Re: DOS attack against HP JetDirect Printers

[bgreenbaum () SECURITYFOCUS COM (Ben Greenbaum)]

This may be related to a previously-known issue regarding multiple
connections. Try a 'nmap -sT -PT -M 1' and see what happens. The scan
should be the same as previous but limit concurrent connections to one.
According to the nmap docs I've got the default is 50.

> From an ISS advisory (Dec 10, 1998)
http://www.securityfocus.com/advisories/526

----
Syn "Dripping":

Even though the JetDirect cards are not subject to syn flooding per se,
due to the single threaded TCP/IP stack, even a single SYN packet can
lock up the older interface for a significant period of time (tens of
seconds to as much as a minute).  Thus the printer can be subjected to a
denial of service attack by slowly dripping SYN packets with non-
responding "from" addresses directed to the older JetDirect interface.  If
this is directed at more than one of the JetDirect ports, the interface
may lock up, as in the repeated rapid port scanning DoS described below.

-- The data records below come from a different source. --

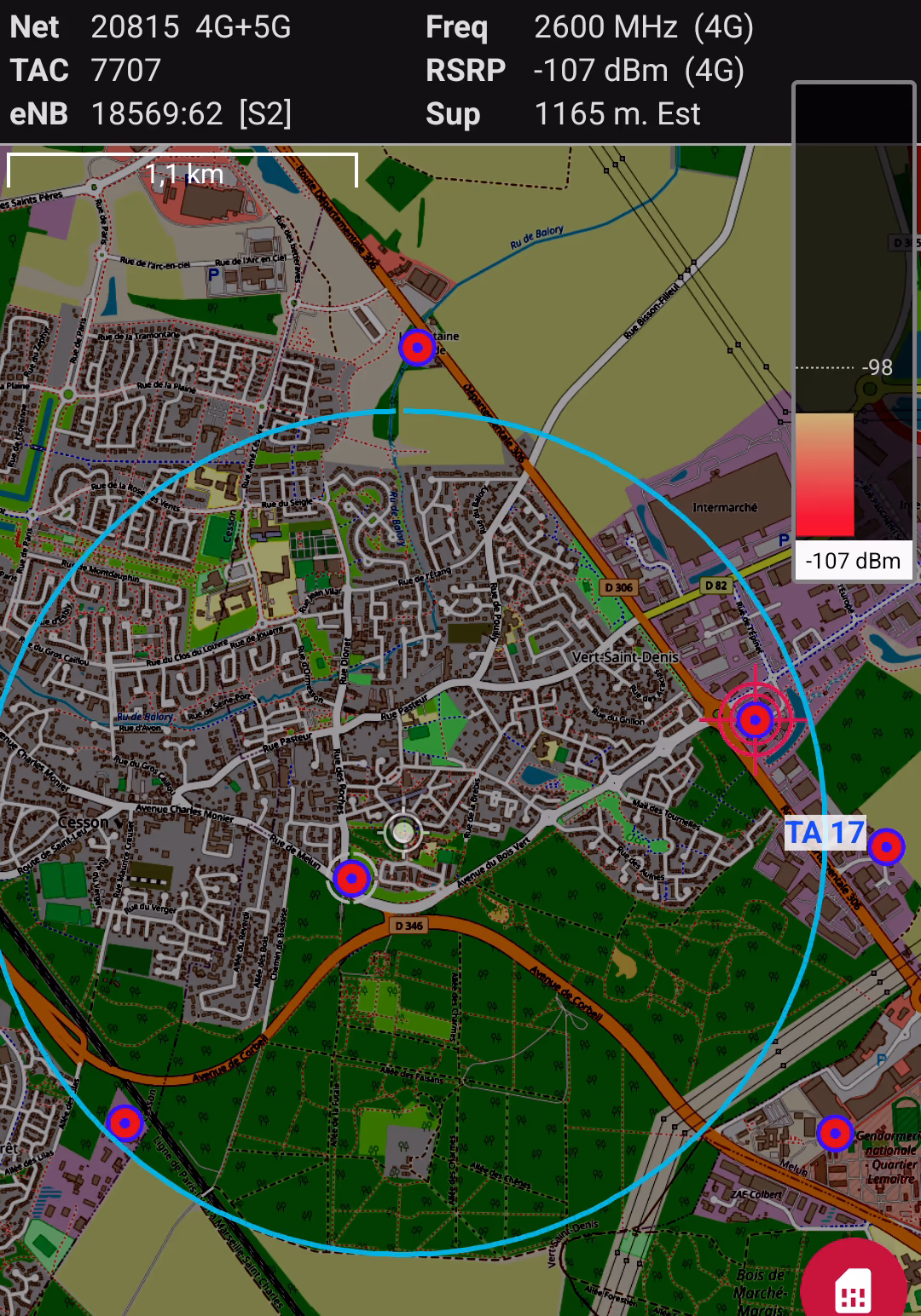Tap the TA 17 timing advance label
This screenshot has height=1316, width=921.
coord(824,833)
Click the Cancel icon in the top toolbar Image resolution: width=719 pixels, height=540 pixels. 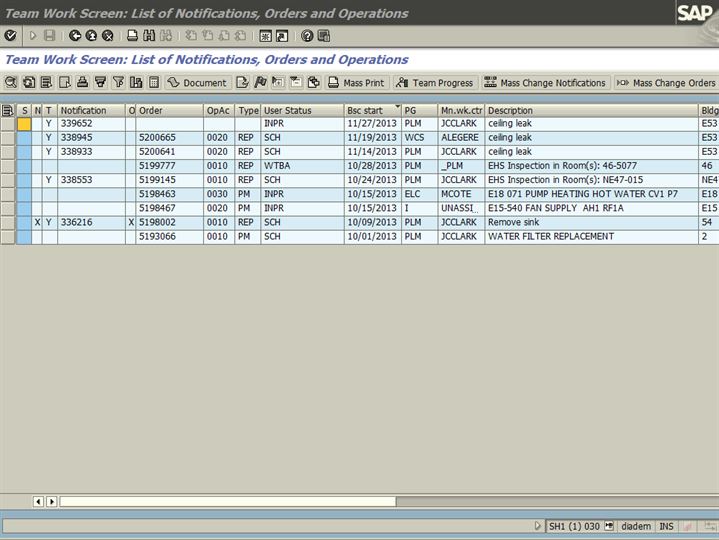pos(107,35)
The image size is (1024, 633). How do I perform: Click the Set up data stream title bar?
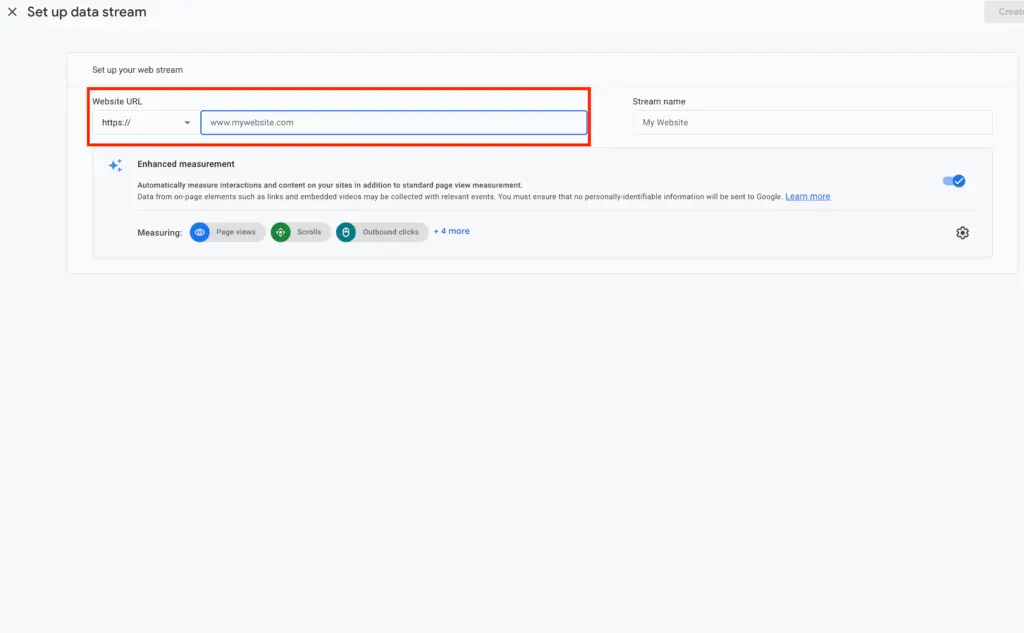88,12
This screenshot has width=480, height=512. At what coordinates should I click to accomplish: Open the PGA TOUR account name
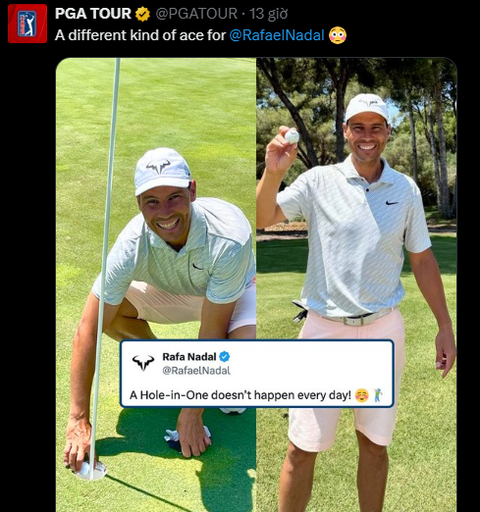pos(93,14)
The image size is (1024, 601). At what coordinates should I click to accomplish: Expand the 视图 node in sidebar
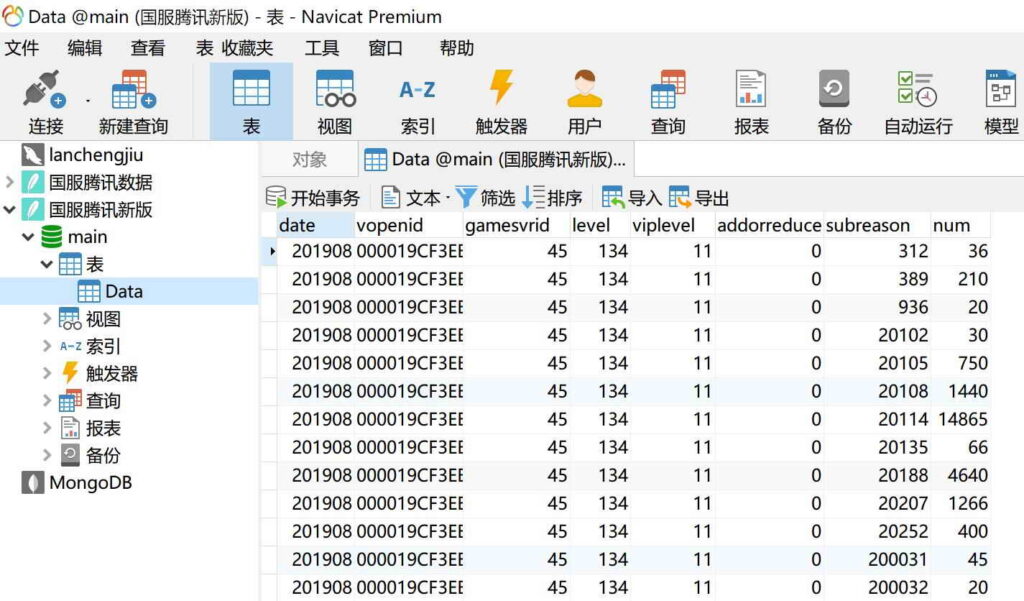[x=47, y=319]
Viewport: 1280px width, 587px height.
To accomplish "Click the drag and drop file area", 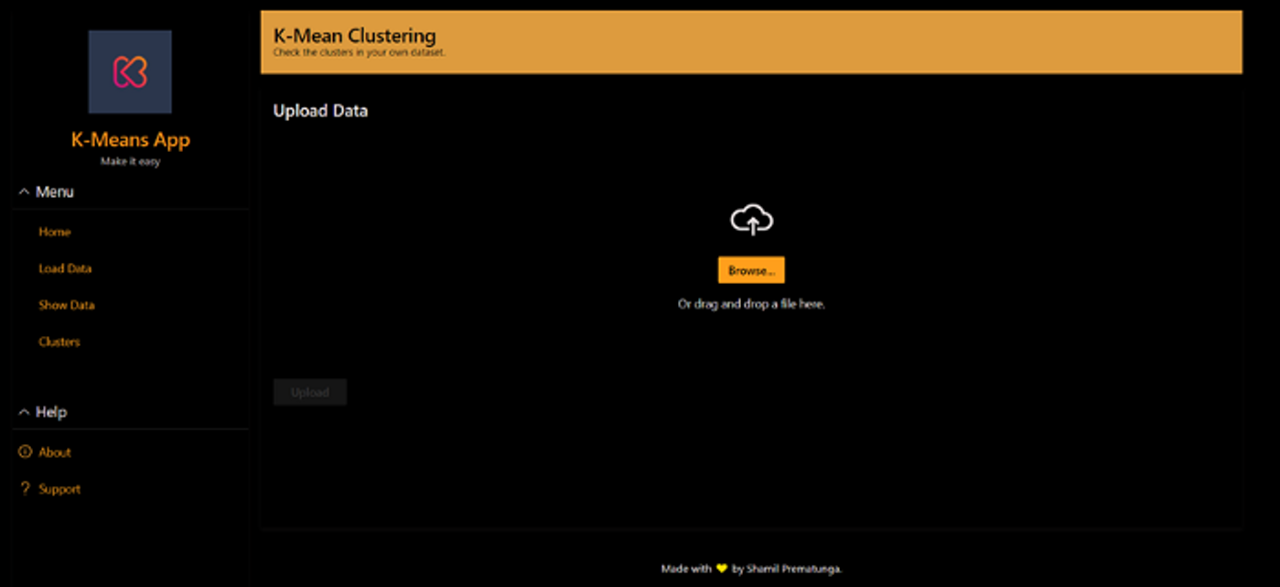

This problem was uncovered at Internet Security Systems during the
analysis of other JetDirect problems.

Newer multi-threaded versions of the JetDirect interfaces are not
vulnerable to this problem.

Repeated rapid port scanning:

Some scanning tools use parallel port scanning to improve scanning speed.
Parallel scanning of multiple ports on the older JetDirect cards has a
high probability of causing a complete lockup of the JetDirect network
interface.  The fact that the DoS is not deterministic, and the failure
rate is highly dependent on the timing and speed of the scan, indicates
that this is a timing window or race condition in the TCP/IP stack on the
older JetDirect.
----

Ben Greenbaum
Director of Site Content
Security Focus
http://www.securityfocus.com